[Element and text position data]
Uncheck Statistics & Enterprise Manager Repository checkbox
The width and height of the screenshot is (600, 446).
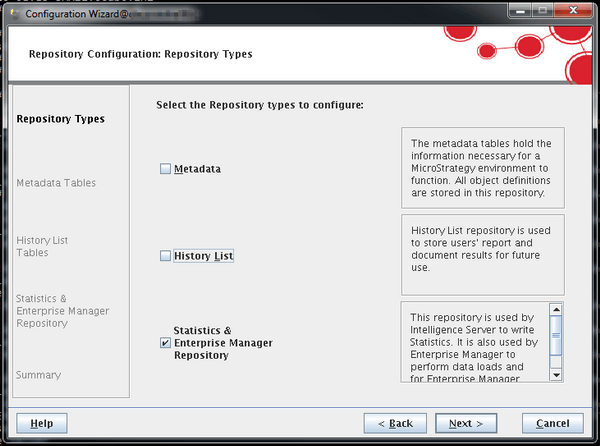pyautogui.click(x=166, y=343)
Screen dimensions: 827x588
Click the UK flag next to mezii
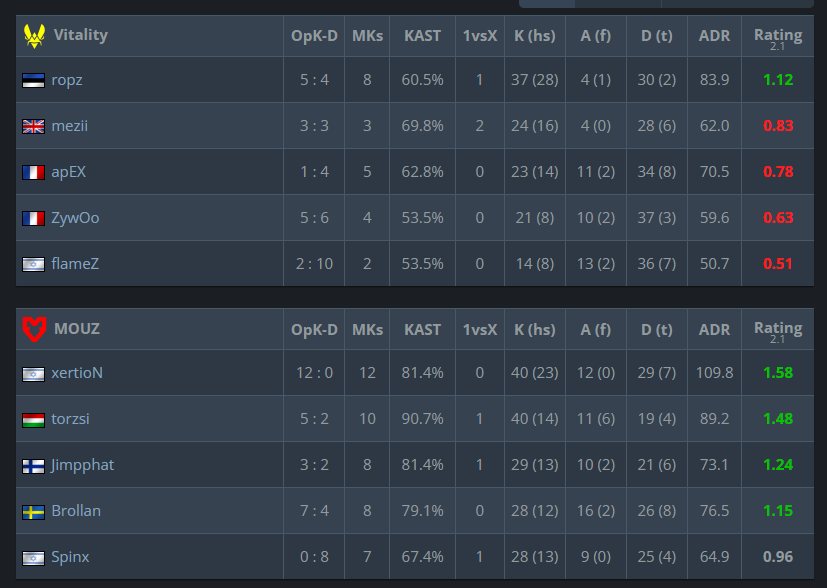coord(33,126)
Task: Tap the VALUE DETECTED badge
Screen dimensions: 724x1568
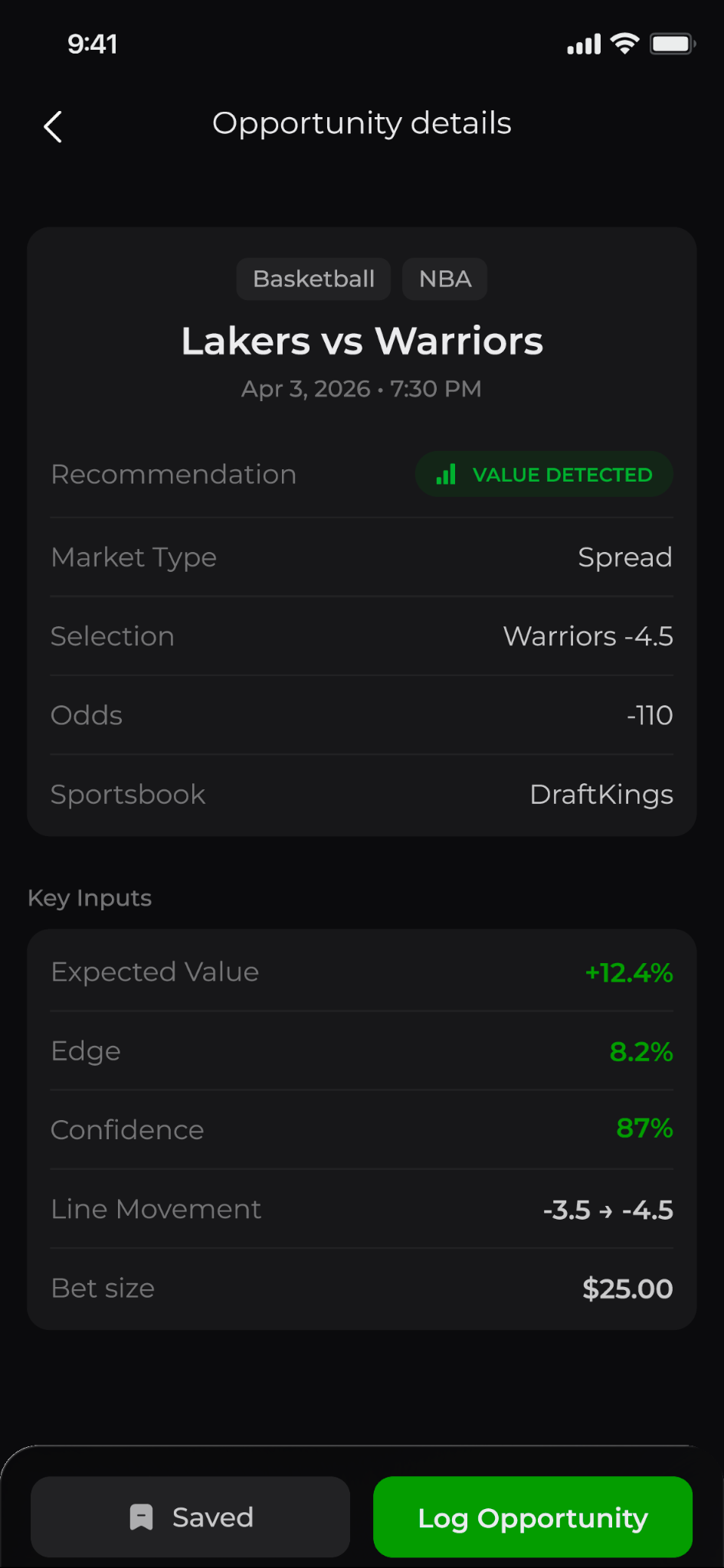Action: 544,474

▶ _INSTRUCTIONS FOR THE TASK_: Rewrite every line of the data above, requests included, multiplying each coordinate in the answers by 1.75 and rounding to the nearest whole number with halves rounded up. Leave the pictures out of your answer.

▶ _TASK SOLUTION_:
Uncheck Statistics & Enterprise Manager Repository checkbox
The width and height of the screenshot is (600, 446).
pyautogui.click(x=291, y=600)
Screen dimensions: 827x588
Click the UK flag next to mezii
coord(58,221)
Task: Tap the VALUE DETECTED badge
Screen dimensions: 724x1568
Action: 952,830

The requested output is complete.